2. Now, write your thesis.
– State clearly whether you believe the essay succeeds in its purpose (whether its purpose
is to persuade/convince the reader or to do something else). Does it fall short of its goal (whether the author thinks she or he has achieved her or his goals or not)? Does the essay ultimately succeed, even though it falls short in certain places? Conversely, does the essay ultimately fall short of its goal, even though it is strong in certain places?
3. Your thesis statement should be one or two sentences long. (See the sample essay that I uploaded, in the Files folder.)
4. Next, decide what key points you will address in your analysis of the author’s essay. You CANNOT address everything, so select the best ideas you came up with when answering all of the questions above. You will discuss each point you want to make in some detail and

in one paragraph each. Each paragraph should begin with a clear topic sentence stating the main point you will be making in the paragraph.

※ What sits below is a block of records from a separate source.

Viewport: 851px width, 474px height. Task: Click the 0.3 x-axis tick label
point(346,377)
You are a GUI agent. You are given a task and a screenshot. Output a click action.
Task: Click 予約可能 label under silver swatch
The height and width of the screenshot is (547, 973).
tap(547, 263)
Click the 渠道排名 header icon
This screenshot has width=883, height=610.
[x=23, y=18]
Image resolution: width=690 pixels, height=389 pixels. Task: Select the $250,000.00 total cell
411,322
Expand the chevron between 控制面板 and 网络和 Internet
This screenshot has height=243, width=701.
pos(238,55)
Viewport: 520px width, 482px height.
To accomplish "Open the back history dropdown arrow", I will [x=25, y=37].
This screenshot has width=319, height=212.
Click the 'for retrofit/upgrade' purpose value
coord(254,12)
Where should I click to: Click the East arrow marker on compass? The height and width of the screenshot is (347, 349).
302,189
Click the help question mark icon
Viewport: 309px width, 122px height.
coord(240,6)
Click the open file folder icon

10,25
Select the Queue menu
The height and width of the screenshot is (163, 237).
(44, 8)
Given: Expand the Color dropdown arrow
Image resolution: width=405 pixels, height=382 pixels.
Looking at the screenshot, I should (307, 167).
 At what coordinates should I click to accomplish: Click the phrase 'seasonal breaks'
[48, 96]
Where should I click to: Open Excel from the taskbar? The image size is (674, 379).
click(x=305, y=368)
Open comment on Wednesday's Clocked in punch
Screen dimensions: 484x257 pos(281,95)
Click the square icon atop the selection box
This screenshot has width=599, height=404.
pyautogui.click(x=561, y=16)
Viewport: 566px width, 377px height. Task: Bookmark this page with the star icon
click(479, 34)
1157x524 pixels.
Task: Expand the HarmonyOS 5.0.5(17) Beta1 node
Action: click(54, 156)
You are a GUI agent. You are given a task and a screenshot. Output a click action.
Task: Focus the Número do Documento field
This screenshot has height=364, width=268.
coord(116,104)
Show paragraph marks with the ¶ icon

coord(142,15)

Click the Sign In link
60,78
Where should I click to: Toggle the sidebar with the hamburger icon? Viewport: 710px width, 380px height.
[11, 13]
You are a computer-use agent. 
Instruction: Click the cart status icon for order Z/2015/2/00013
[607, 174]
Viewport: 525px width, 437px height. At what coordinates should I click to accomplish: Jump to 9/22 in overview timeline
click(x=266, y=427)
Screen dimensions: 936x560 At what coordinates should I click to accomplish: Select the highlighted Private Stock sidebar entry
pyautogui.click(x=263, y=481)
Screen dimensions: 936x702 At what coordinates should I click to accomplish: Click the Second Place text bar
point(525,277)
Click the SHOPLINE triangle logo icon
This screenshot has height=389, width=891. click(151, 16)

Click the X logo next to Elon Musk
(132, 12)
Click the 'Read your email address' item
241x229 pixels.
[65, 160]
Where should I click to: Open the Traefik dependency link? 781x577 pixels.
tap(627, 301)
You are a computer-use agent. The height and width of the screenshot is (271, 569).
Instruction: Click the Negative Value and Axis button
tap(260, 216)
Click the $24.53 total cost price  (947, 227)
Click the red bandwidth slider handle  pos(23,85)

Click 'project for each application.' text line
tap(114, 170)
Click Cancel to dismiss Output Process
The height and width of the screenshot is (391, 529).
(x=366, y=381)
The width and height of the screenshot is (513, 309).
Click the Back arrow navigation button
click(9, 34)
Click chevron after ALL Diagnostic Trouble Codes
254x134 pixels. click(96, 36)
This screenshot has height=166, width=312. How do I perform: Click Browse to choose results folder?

At minimum, you MUST address at least one detail from the following four categories (based on Step #1 from above): thesis, purpose, persona, and methods.
5. Organize these points, and write up a brief outline of the essay you will write.
6. Start writing your essay. It should have the following basic structure:
– First paragraph: This is your introductory paragraph, and it has two purposes: to introduce the author, title, main idea, and main purpose of the essay you are analyzing; and to transition to your thesis statement (see #2 above).
– Body paragraphs: Each body paragraph should begin with a topic sentence and should focus on only one key point you are making in support of your thesis. Discuss this point at length, providing and explaining examples from the analyzed essay. Be sure to link your discussion in each body paragraph back to your thesis!
– Concluding paragraph: Wrap up your discussion by reminding your reader of your main argument/thesis. Ideally, you will also leave your readers with something to ponder.
7. Revise and then edit your essay, paying particular attention to the following:
– Make sure the essay is unified with proper transitions between paragraphs and
– Check your sentences for clarity, word choice (diction), and grammar.
– Check for fragments, run-ons, comma splices, especially.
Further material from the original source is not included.